Hello World!
Kamailio 5.5 in use.
I wonder, how I could prevent this issue.
modparam("dialog", "send_bye", 1) modparam("dialog", "default_timeout", 21600)
in the corresponding route: $dlg_ctx(timeout_route) = "DIALOG_TIMEOUT"; dlg_manage();
Dialog starts on Node01 and it's variables, status and timer are DMQ synced to Node02
As both nodes have the same information, I guess both arm the timeout trigger and sometimes the wrong node is more trigger friendly.
If dlg_ontimeout() is triggered on Node02 then:
* No Bye is send, as Node02 is not handling that Dialog. * Dialog is removed from Memory on Node02 and state synced back to Node01 * Dialog is removed from Memory on Node01 too, but NOT from database [*1] * Dialog CDR is never commited on Node01 * Call is never sent to timeout_route
And subsequent in dialog messages on Node01 result in:
dlg_onroute(): unable to find dialog
Did I misconfigure something?
Is there a way to make sure the timer is NOT triggered on the node not handling the dialogue?
Shall I try by setting the default_timeout and then use a timeout_avp to set that timeout slightly lower AFTER the dialog has started? Or would this be synced to the other node too?
I found out, session timer changes are not synced after an initial timer was synced, so you can not extend the session timer after setting a initial timeout. So maybe this is also true for dialog timeout?
[*1] this also explains why upon restarting kamailio, the dialog suddenly is back and after timing out again, a CDR is then written with a way too long duration.
Hi
Shall I try by setting the default_timeout and then use a timeout_avp to set that timeout slightly lower AFTER the dialog has started? Or would this be synced to the other node too?

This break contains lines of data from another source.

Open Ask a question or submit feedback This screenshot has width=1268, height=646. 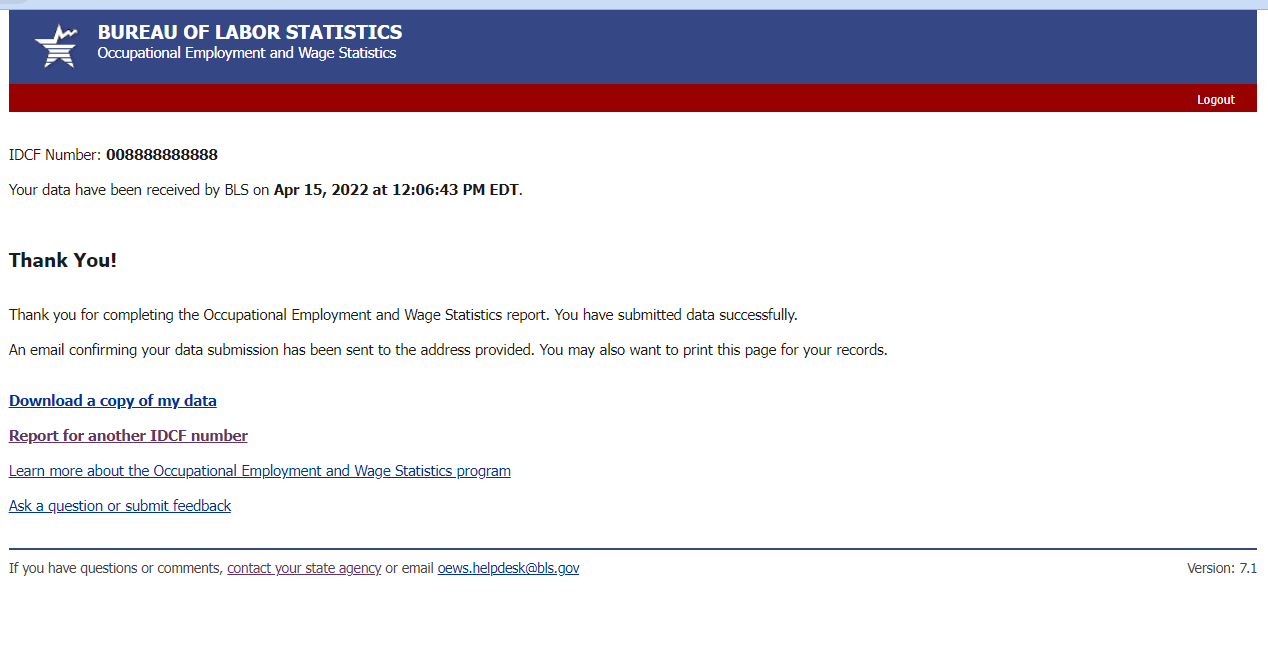(x=120, y=506)
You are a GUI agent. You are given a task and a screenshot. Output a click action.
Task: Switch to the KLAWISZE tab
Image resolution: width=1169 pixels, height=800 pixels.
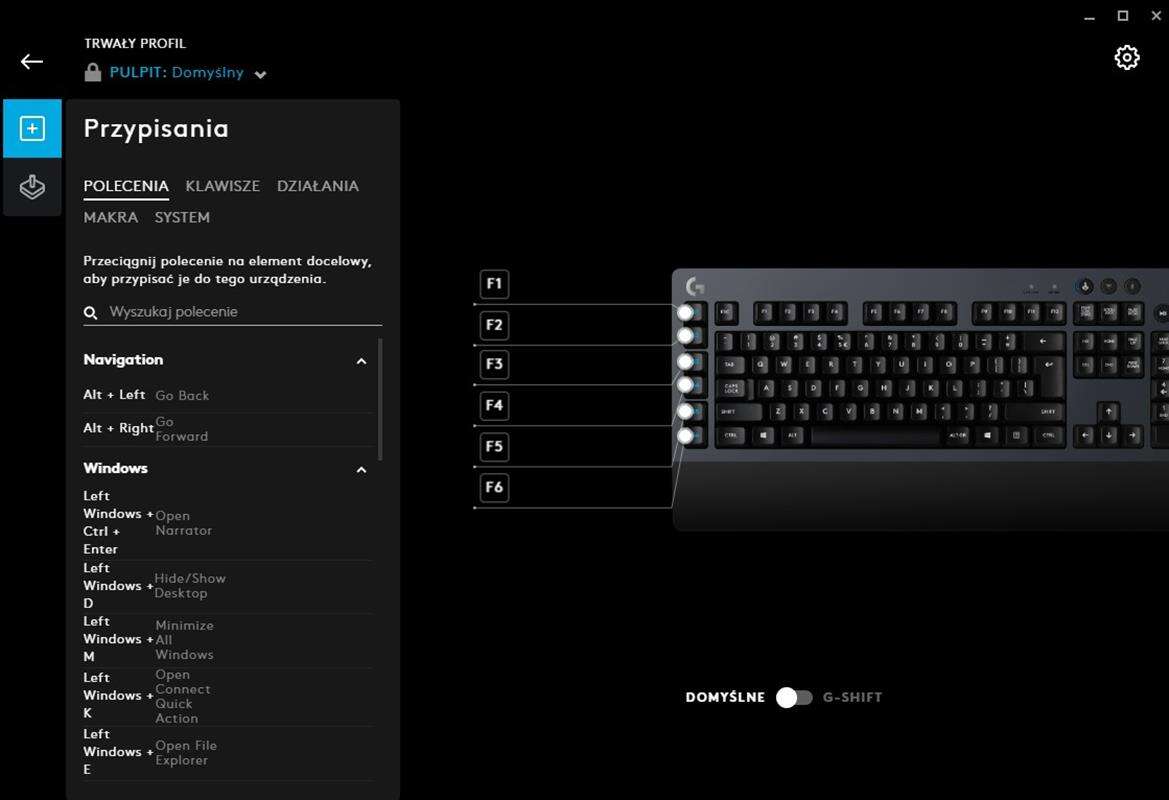pos(222,186)
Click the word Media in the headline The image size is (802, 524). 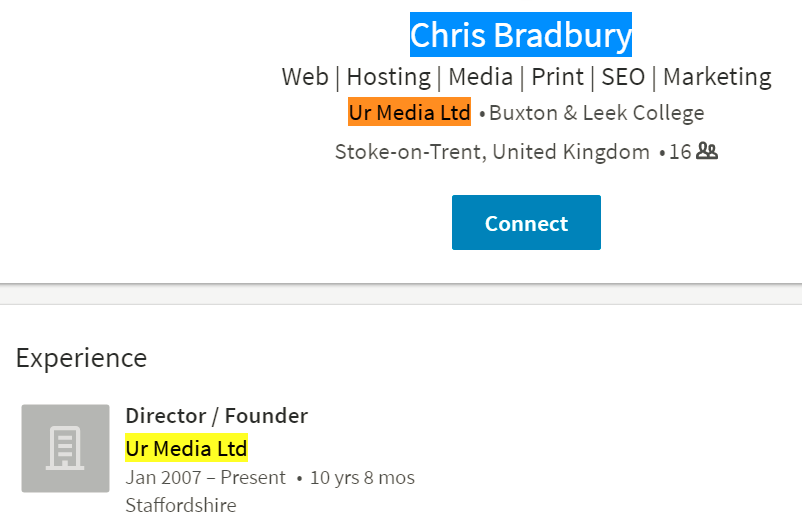[x=480, y=77]
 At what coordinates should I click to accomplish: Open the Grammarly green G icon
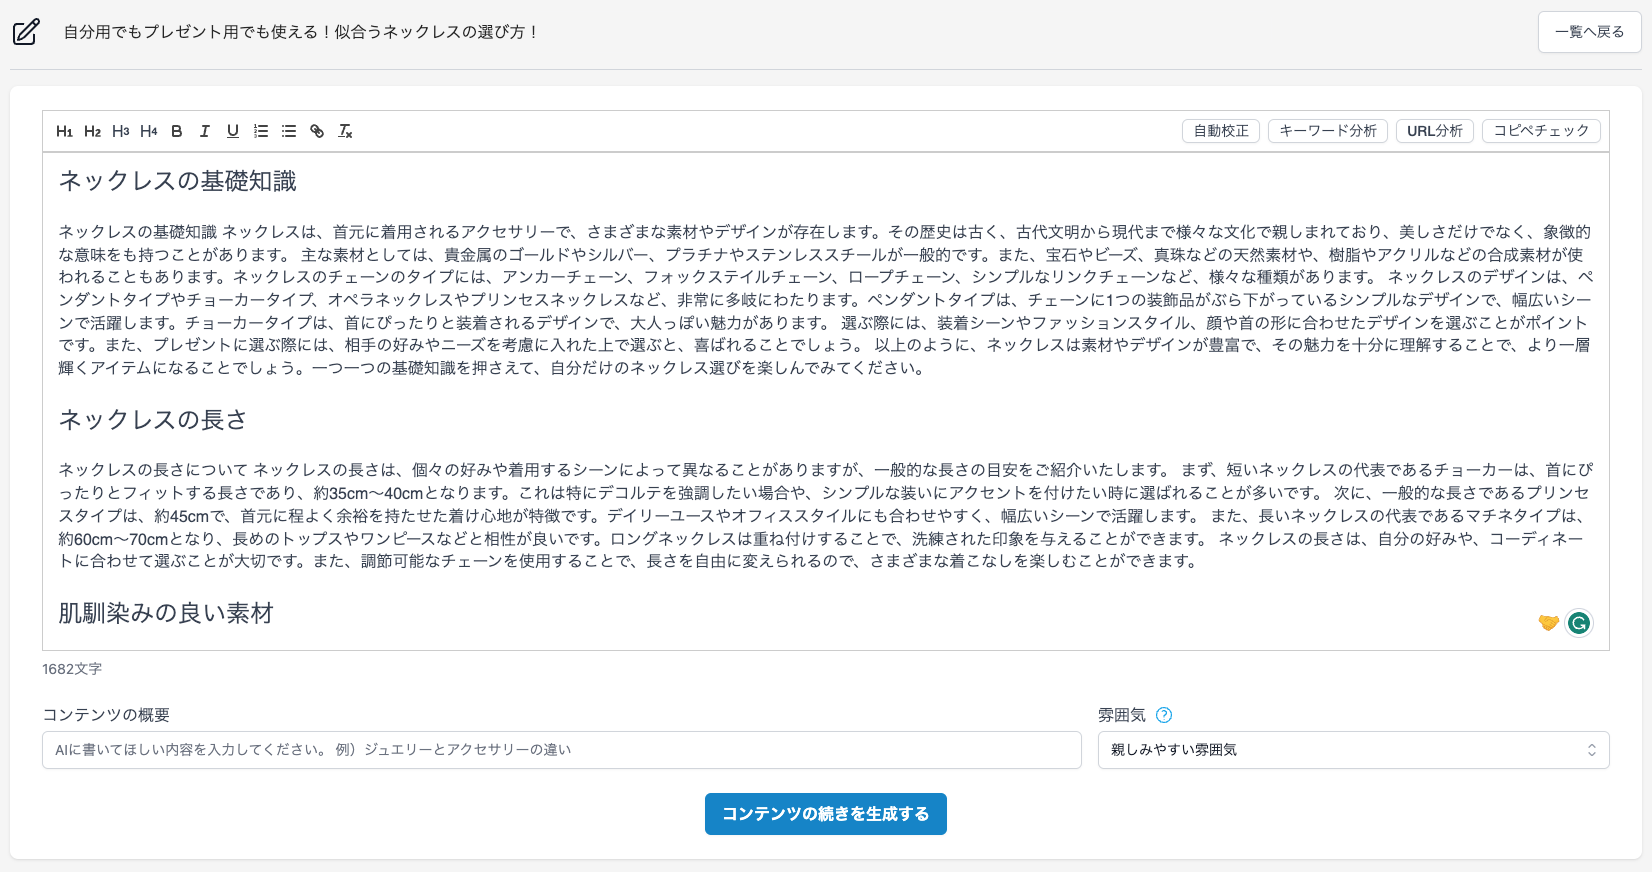1579,623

No, this does not work. Tested on our dev platform (Kamailio 5.6) by setting default_timeout to 5 seconds and trying to lower this value to 3 seconds during call to force the timeout being triggered on the node which is handling the call.
modparam("dialog", "default_timeout", 5 ) modparam("dialog", "timeout_avp", "$avp(dlgtimeout)")

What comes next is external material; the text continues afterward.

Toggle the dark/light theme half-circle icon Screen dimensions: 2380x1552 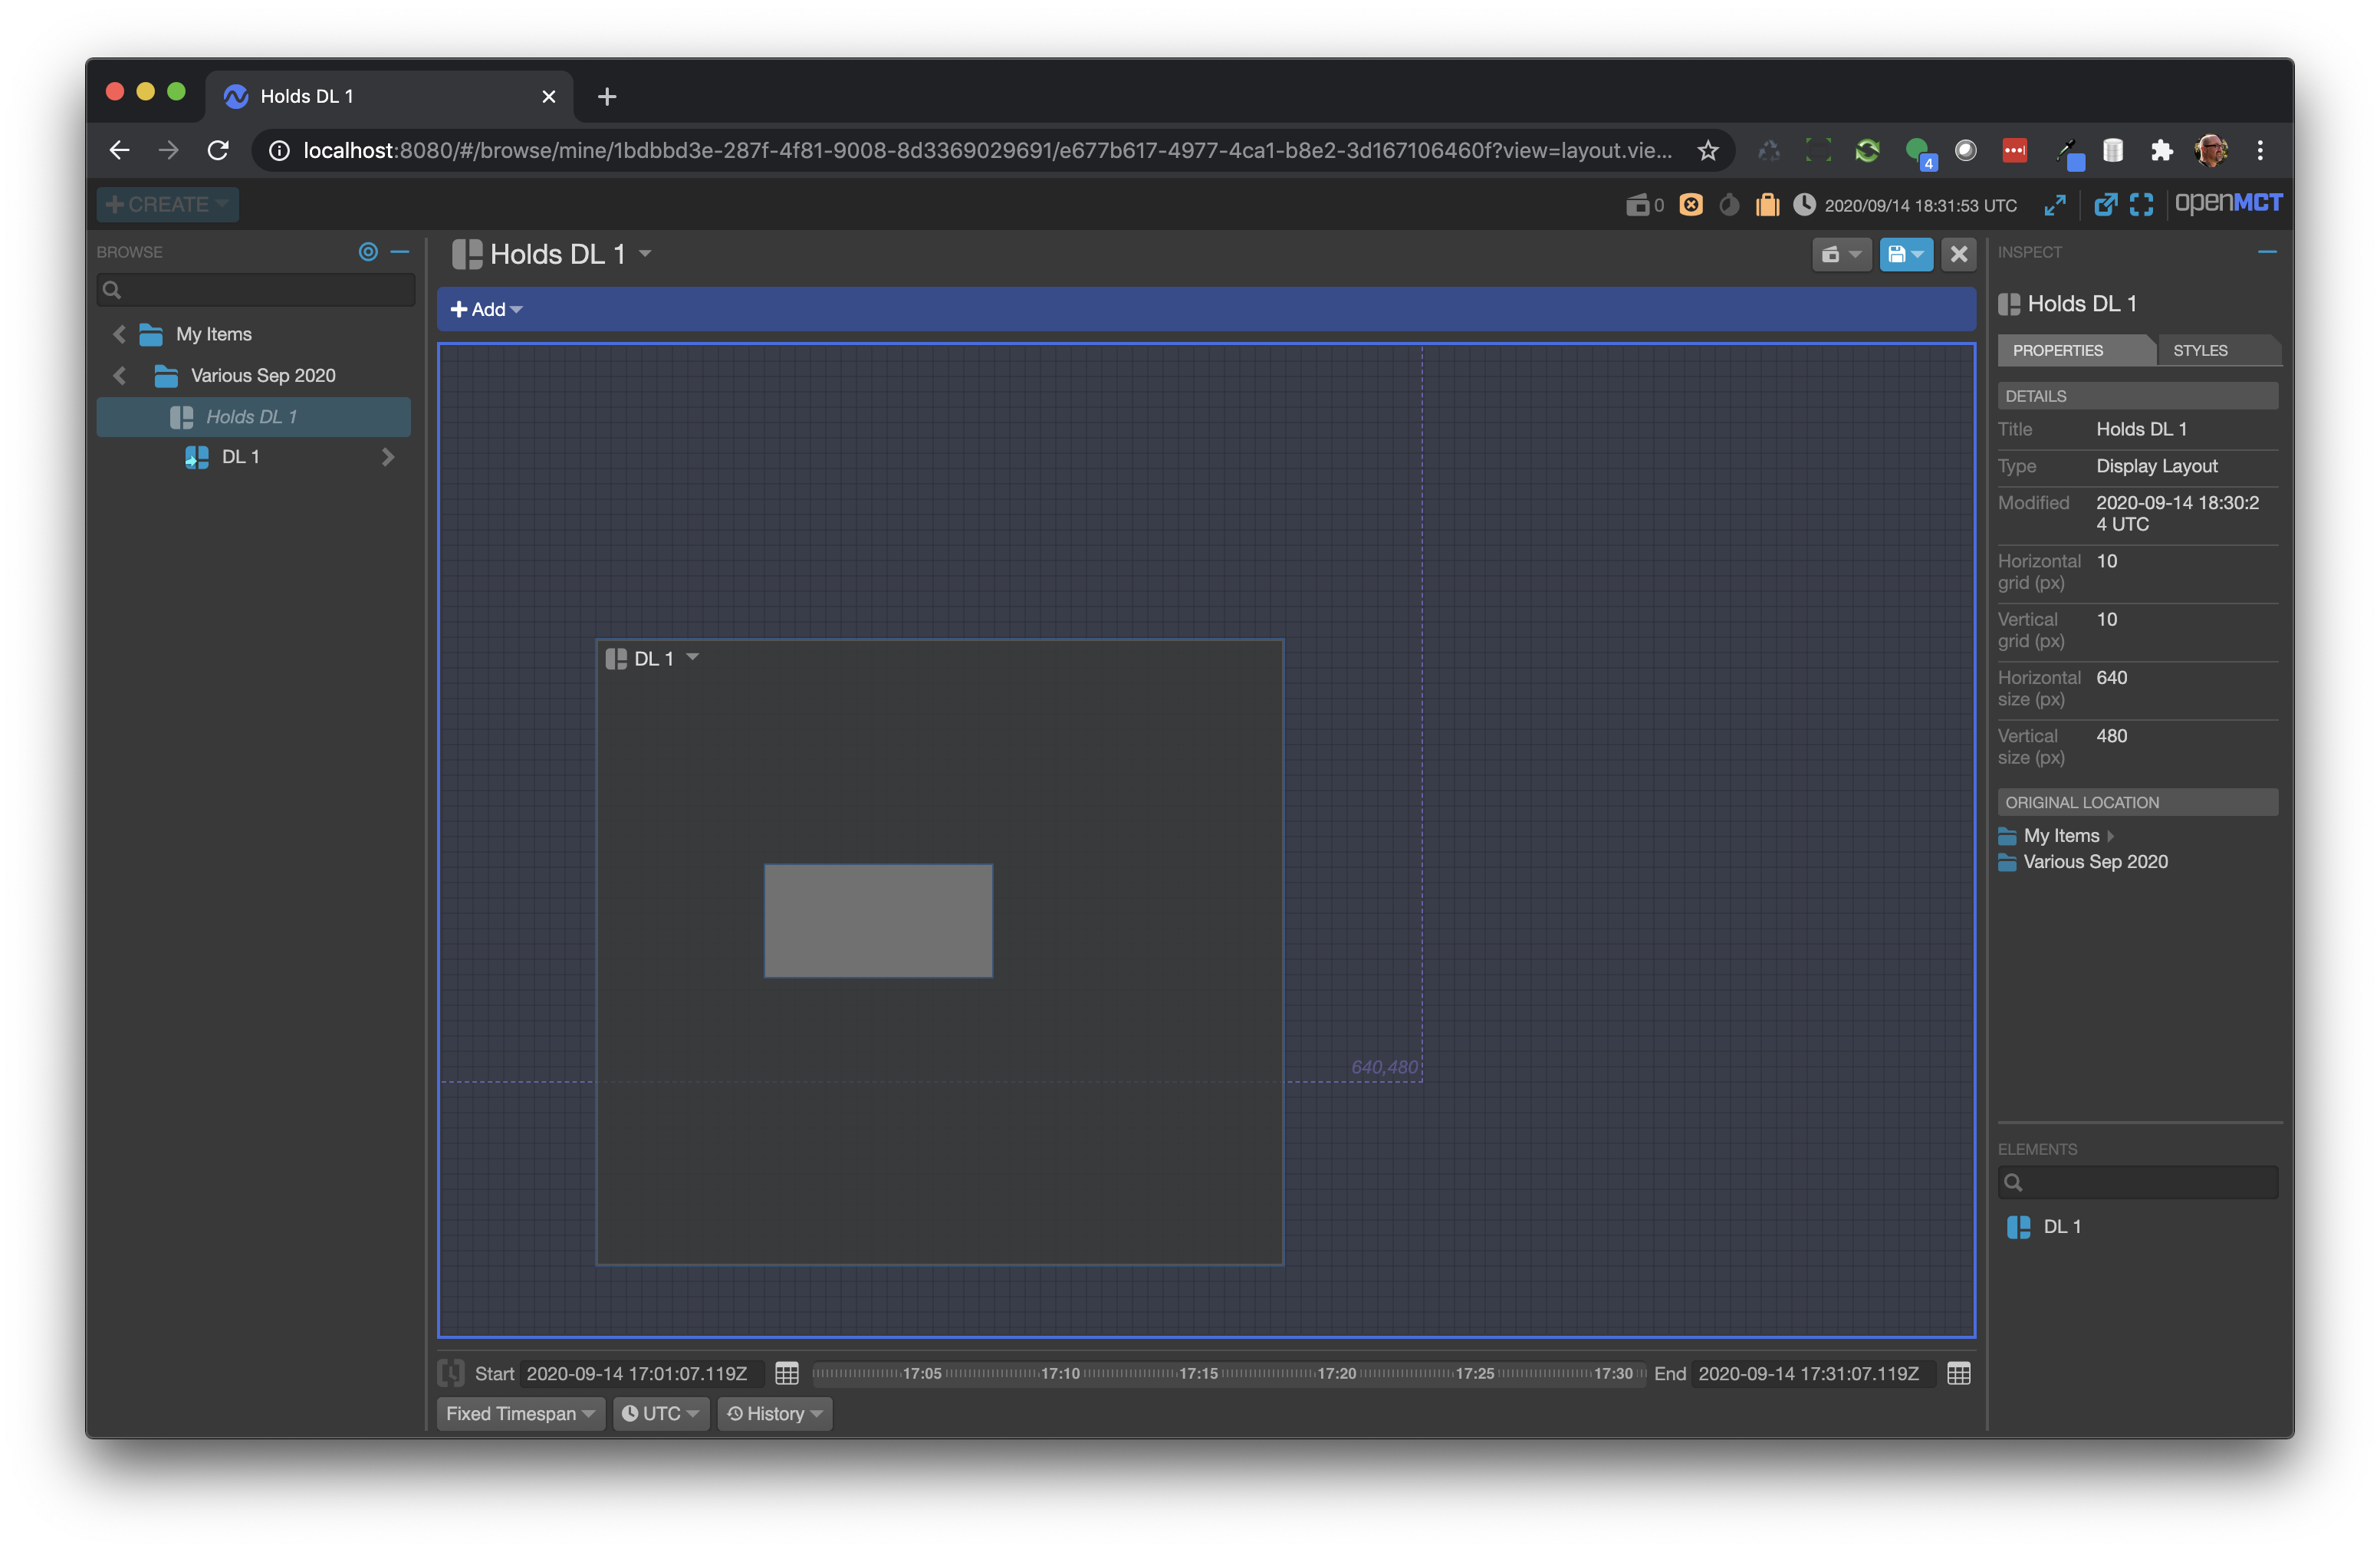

$avp(dlgtimeout) = 3; dlg_manage();
=> Still timing out after 5 seconds, about half the attempts on wrong node.
dlg_manage(); $avp(dlgtimeout) = 3;
=> Still timing out after 5 seconds, same issue.

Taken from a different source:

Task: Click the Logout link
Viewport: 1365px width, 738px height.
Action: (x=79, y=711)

$dlg_ctx(default_timeout) = 3
=> Invalid!
event_route[dialog:start] { $avp(dlgtimeout) = 3 }
=> Still timing out after 5 seconds, same issue.
Ping Olle and Alex. Any idea how to fix this issue?
Hi
Some more testing...
It looks like, in REPLY_ROUTE
if (is_known_dlg()) { dlg_set_timeout("3"); xlog("L_INFO", "$cfg(route): DEBUG DLG Lifetime $dlg(lifetime)\n"); }
indeed does set the lifetime to 3 seconds.
Unfortunately this is replicated on the other DMQ node which then again has a 50% chance of wrongfully triggering timeout after 3 seconds instead of what the default is. So no luck in setting a generous default lifetime and then shortening the lifetime on the node handling the case to make sure it is the one triggering the timeout.
I had a quick glimpse into the source. As an n00b coder, I think I understand that the dmq message is parsed and then timer inserted or updated on all dmq nodes when a DQM dialog message is received. I fear, this causes this behaviour of the timer expiring on the wrong node.
So is this a bug? Shall I report an issue on github?
Hi
I'm opening an issue on github as I consider this a bug.
This fixes the issue:
route[DMQ_CAPTURE] { if(is_method("KDMQ")) { if(has_body("application/json") && $fU == 'dialog') { if (jansson_get("lifetime", $rb, "$var(lifetime)")) { $var(new_lifetime) = $var(lifetime) + 60; # Add 60 seconds on DMQ peer to make sure it expires AFTER main node. $var(newrb) = $rb; jansson_set("integer", "lifetime", $var(new_lifetime), "$var(newrb)"); set_body("$var(newrb)","application/json"); msg_apply_changes(); } } dmq_handle_message(); exit; } }
Mit freundlichen Grüssen
-Benoît Panizzon-